Similarly, when we come to analyse the component elements of an acute paroxysm of gout, how strongly indicative of the intrusion of an infective element the following features: the onset, temperature curve, character of local articular changes of the disorder, the presence of leucocytosis, with secondary anæmia and enlargement of the lymphatic glands! Again, how suggestive the occasional complication of acute gout by lymphangitis and phlebitis!
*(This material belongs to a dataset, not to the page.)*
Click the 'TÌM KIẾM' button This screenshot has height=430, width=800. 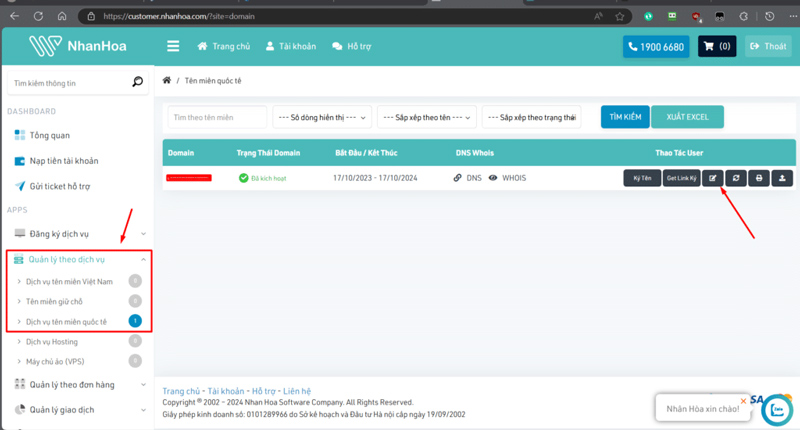coord(625,117)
Of like significance, too, the paroxysmal nature and periodicity of the disorder, and the compatibility of the morbid anatomical changes and the cytological content of the aspirated joint fluid with their genesis by infection.
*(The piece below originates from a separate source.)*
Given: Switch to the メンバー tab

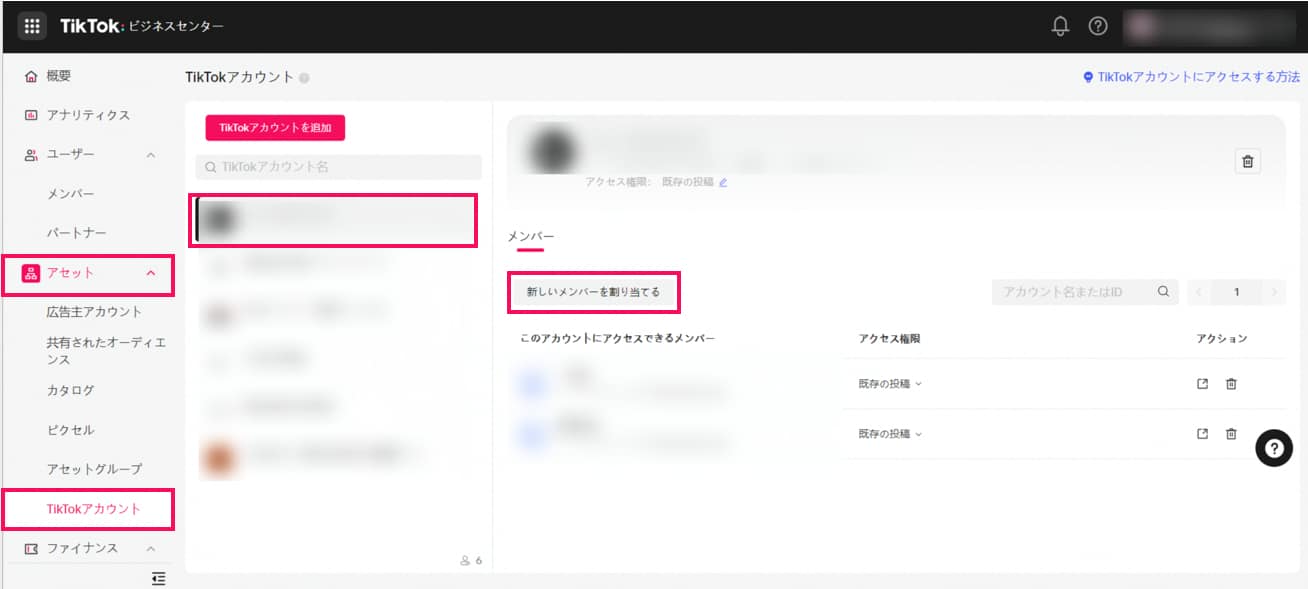Looking at the screenshot, I should [530, 236].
As to correlation of the metabolic phenomena of gout with the postulated infective element, I would suggest that, although abnormalities of metabolism form an integral part of gout, they are of themselves inadequate to achieve its efflorescence. As we shall see when we come to consider those elemental manifestations of gout, i.e., uratic deposits, or tophi, neither the purely physical nor the purely chemical theory of their origin will suffice, nor, for that matter, can any solution of their formation be gleaned from even a blend of the twain. In short, such hypotheses are too mechanical.
The intrusion of some other factor, “something vital, something biological,” seems essential for the elucidation of uratosis, i.e., uratic deposition. For this, not uricæmia, is the specific characteristic phenomenon of gout. If we cannot explain uratosis on physical or chemical grounds, then how much less, in view of the non-toxicity of uric acid, can we on this basis account for the inflammatory phenomena of the disorder!
Now inflammatory reaction is, I hold, an invariable antecedent in all gouty processes, whether of articular or ab-articular site. Granted that inflammatory reaction is a necessary prelude, the specificity of gout is attested by the fact that the same is followed by local deposition of urates. But while this sequential uratic deposition invests all forms of “gouty” inflammation with a specific character unshared by any other disease, it follows that the cause of the said inflammation must, if possible, be ascertained.
Now, as I believe, “gouty” subjects are ab initio victimised by innate tissue peculiarities, doubtless reflected in corresponding obliquities of tissue function and metamorphosis, and through their medium the general resistance of the body to invasion by infections is lowered; in other words, under the influence of these morbific agencies the latent morbid potentialities of the gouty become overt and manifest. For in the gouty, as Walker Hall observes, “a slight injury or indiscretion of diet, an overloaded intestine, or increased toxicity of the intestinal flora, may be followed by a disturbance of the general nuclein metabolism and a local reaction in certain tissues.”
Enough has been said to disclose the dominant trend of this work, and although there are many aspects of the subject in regard to which I hold somewhat iconoclastic views, yet exigencies of space forbid me even to allude to them in this foreword. I hasten therefore to discharge the pleasing duty of acknowledging my great indebtedness to the acumen and discrimination which has been brought to bear on this subject by a long succession of eminent physicians, in proof of which I need only adduce the names of those giants of the past the illustrious Sydenham, Sir Thomas Watson, Sir Charles Scudamore, Jonathan Hutchinson, not to mention Trousseau, Charcot, Lecorche, and Rendu. But I should fail in my duty did I not in a special sense express my deep indebtedness to the classic and epoch-making work of Sir Alfred Garrod. For the rest, too, I have derived much enlightenment from Sir Dyce Duckworth’s treatise and the various works on the subject by Luff, Lindsay, and others.
From the bio-chemical aspect I owe much to the researches of Walker Hall, and to those of our American confrères Folin, Denis, Benedict, Pratt, McLeod, Walker Jones, Gideon Wells, etc.
Reverting to my own colleagues at the Royal Mineral Water Hospital, Bath, I would tender my deep thanks to the Honorary Physicians, Drs. Waterhouse, Thomson, Lindsay, and King Martyn, for the uniformly generous manner in which they afforded me opportunities for studying cases under their care.
To Dr. Munro, our senior pathologist, I am especially beholden for invaluable, nay indispensable, help in the matter of blood examinations, the cytological study of joint fluids, and the microscopic verifications of tophi. To Dr. MacKay also my cordial thanks are due for the skiagraphs contained in this work.